- _SOURCE TEXT_:
^^^^^^^^
Our LSA based similarity method relies on the combination of 
constituent words a phrase. Hence the similarity score will be 
more biased towards phrases having common words. While the 
Neural Network (NN) based semantic similarity method proposed 
by [7, 17], which we also explored, projects the phrase pairs into 
common low dimensional space hence the similarity score 
obtained will be more consistent irrespective of the presence of 
common words in the phrases. 


Our work closely relies on previous works [2, 4, 9] where the 
authors proposed methods to measure the semantic similarity 
between texts. The authors in [2] and [4] used knowledge bases 
such as WordNet while the authors in [9] used word to word 
similarity and vectorial representation of words derived using 
Latent Semantic Analysis (LSA) to compute the semantic 
similarity of two given texts. In addition to these methods, we 
used in our work presented here phrase vectors generated using 
Neural Network based models [7, 17] 


Our work is also partially related to the work by Cai et al.[1], 
which proposed methods to evaluate student answer in an 
intelligent tutoring system. They used LSA and RegEx to assess 
student answers. Their work showed that the carefully created 
RegEx had high correlation with human raters’ scores. They also 
noted that the correlation increased when the expected answers 
created by experts were combined with the previous students' 
answers to assess new student answers. 


3. METHODS 


We developed three different types of classifier models and 
evaluated their performances separately. 


To generate our classifiers, we worked with data from one teacher 
as she authored an activity in the virtual internship, Land Science.
^^^^^^^^
- _INFORMATION PROVIDED_:

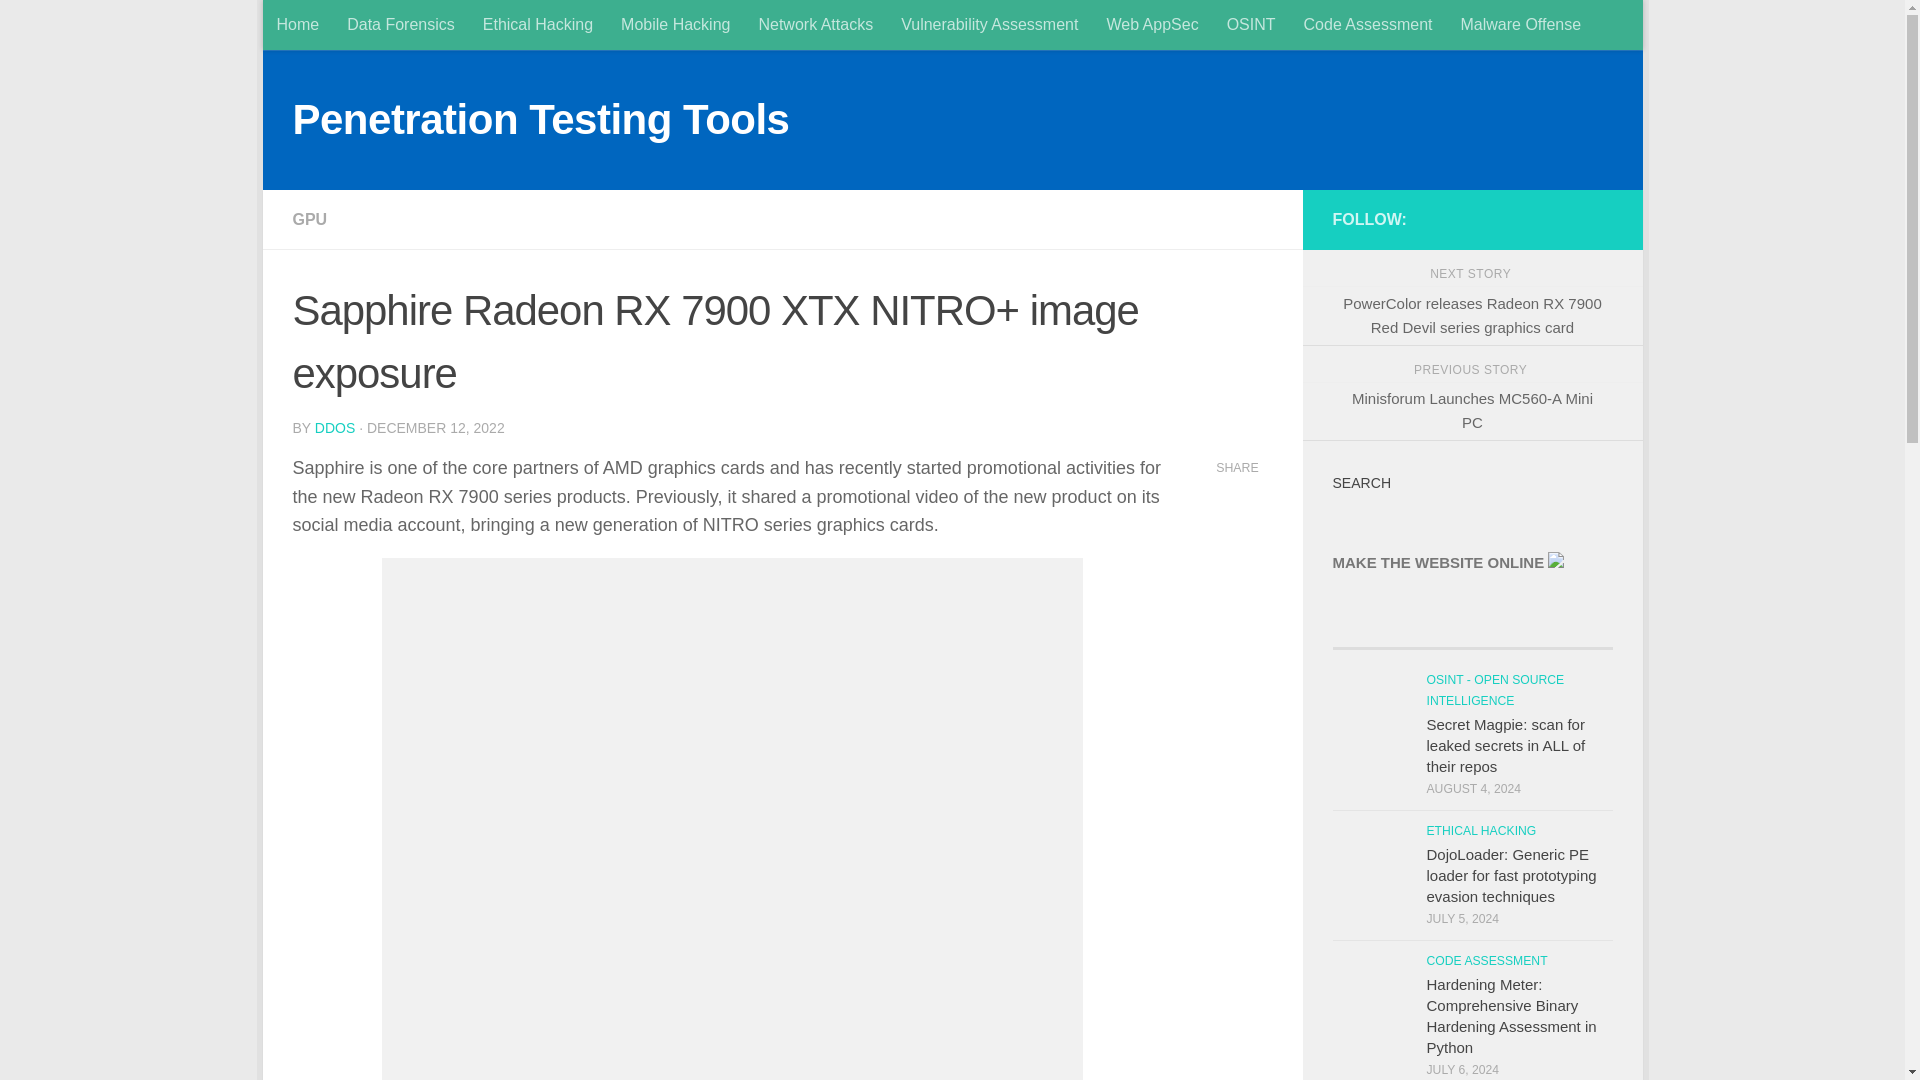 This screenshot has width=1920, height=1080. I want to click on Tags, so click(1542, 640).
^^^^^^^^
- _INSTRUCTIONS_:
1. In the passage on semantic similarity methods, list every distinct reference number that appears inside square brackets, in ascending order.
2. Return verbatim the portion of the passage on semantic similarity methods from "Our LSA based" up to and including "in the phrases.".
3. Carry the passage on semantic similarity methods further, beginning immediately after its final sentence.
The data placed after the passage on semantic similarity methods are separate material, unconnected to it.

- _THE ANSWERS_:
1. 1, 2, 4, 7, 9, 17

2.
Our LSA based similarity method relies on the combination of 
constituent words a phrase. Hence the similarity score will be 
more biased towards phrases having common words. While the 
Neural Network (NN) based semantic similarity method proposed 
by [7, 17], which we also explored, projects the phrase pairs into 
common low dimensional space hence the similarity score 
obtained will be more consistent irrespective of the presence of 
common words in the phrases.

3.
In Land Science, participants work to design a city zoning plan 
that balances the demands of stakeholders who advocate for 
indicators of community health. In the activity that this teacher 
customized, participants describe their proposed zoning changes 
in a notebook entry. In the first step of our method, the teacher 
defines assessment criteria for an entry in terms of core concepts, 
or the key semantic content they want to be present or absent in an 
entry. For this entry, the teacher defined five core concepts (see 
Table 1). Next, she constructed six example entries and identified 
the chunks of text in each example that expressed each concept. In 
addition, she provided lists of keywords for each core concept that 
she expected to be present in participant notebook entries. 


Afterward, we developed various classifiers for each core concept 
based on the teacher provided items: sample responses, core 
concepts, and concept keywords. In this paper, we report three 
such classifier types; The LSA based semantic similarity threshold 
classifier, the NN based semantic similarity classifier, and the 
RegEx based classifier. 


In both the LSA based and NN based classifiers, we use a sliding 
window to search for the most similar chunk in an intern’s 
notebook entry. That is, for each teacher-defined chunk, we slide 
a window of equal size over the student entry. For each such 


participant-chunk identified by the sliding window over the 
student’s notebook entry, we calculate the semantic similarity of 
the text within the window to the teacher-defined chunk. After the 
similarity of all windows to a teacher-chunk has been calculated, 
we assign the highest value as the similarity score for a given core 
concept. For LSA based classifiers, we calculated the similarity 
score using SEMILAR [12]. For the NN based classifier, we 
calculated similarity score using the Sent2Vec! tool. Since both 
the tools are capable of taking phrases or sentences as input, we 
give the chunks as input phrase, hence in the rest of the sections, 
we call these chunks as phrases.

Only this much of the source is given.